• [Task]: What follows is a set of entries. Repeat them exactly, but not their pictures.
(Beginning of Stored data)
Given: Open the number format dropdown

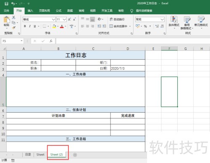Looking at the screenshot, I should pos(162,19).
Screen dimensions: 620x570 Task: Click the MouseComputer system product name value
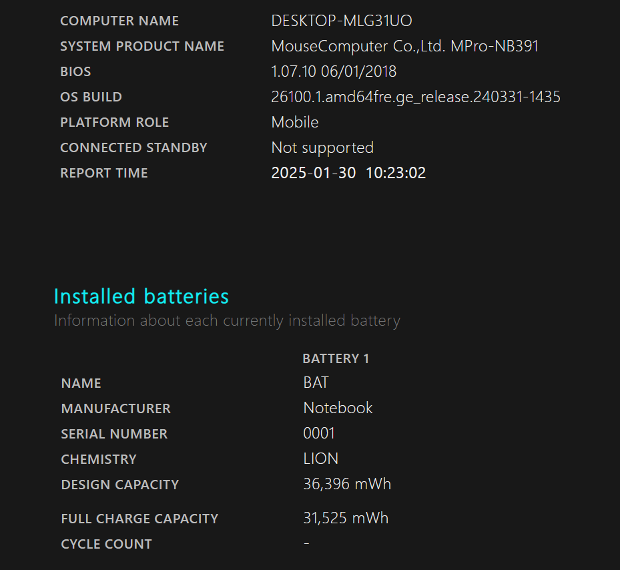(404, 46)
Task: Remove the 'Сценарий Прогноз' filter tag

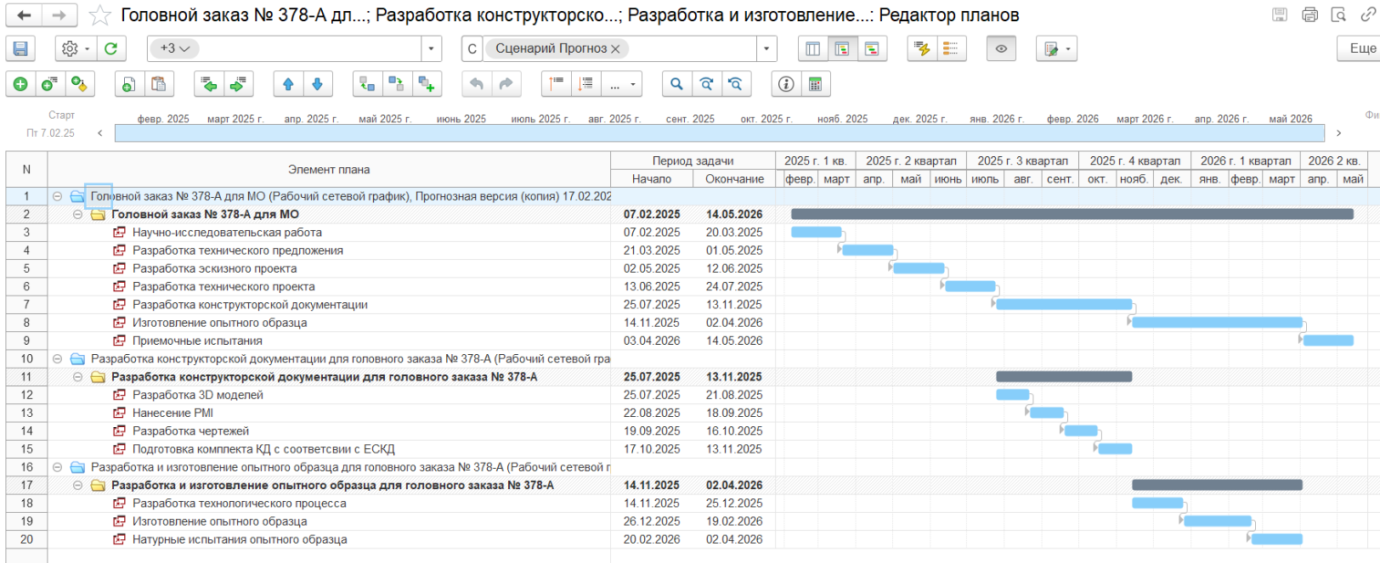Action: coord(616,49)
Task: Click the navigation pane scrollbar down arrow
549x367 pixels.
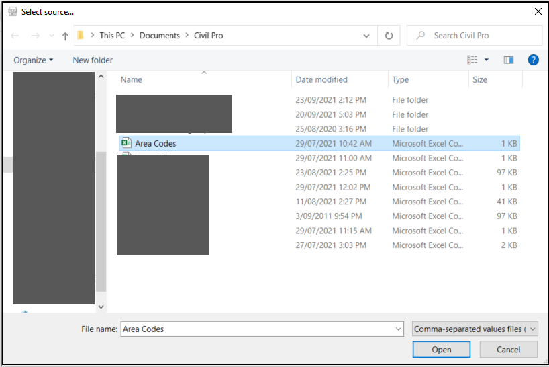Action: (101, 307)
(End of Stored data)
• [Solution for this task]:
Given: Open the number format dropdown

Looking at the screenshot, I should pos(162,19).
Screen dimensions: 620x570 Task: Click the MouseComputer system product name value
(404, 46)
Task: Remove the 'Сценарий Прогноз' filter tag

Action: coord(616,49)
Task: Click the navigation pane scrollbar down arrow
549x367 pixels.
Action: (101, 307)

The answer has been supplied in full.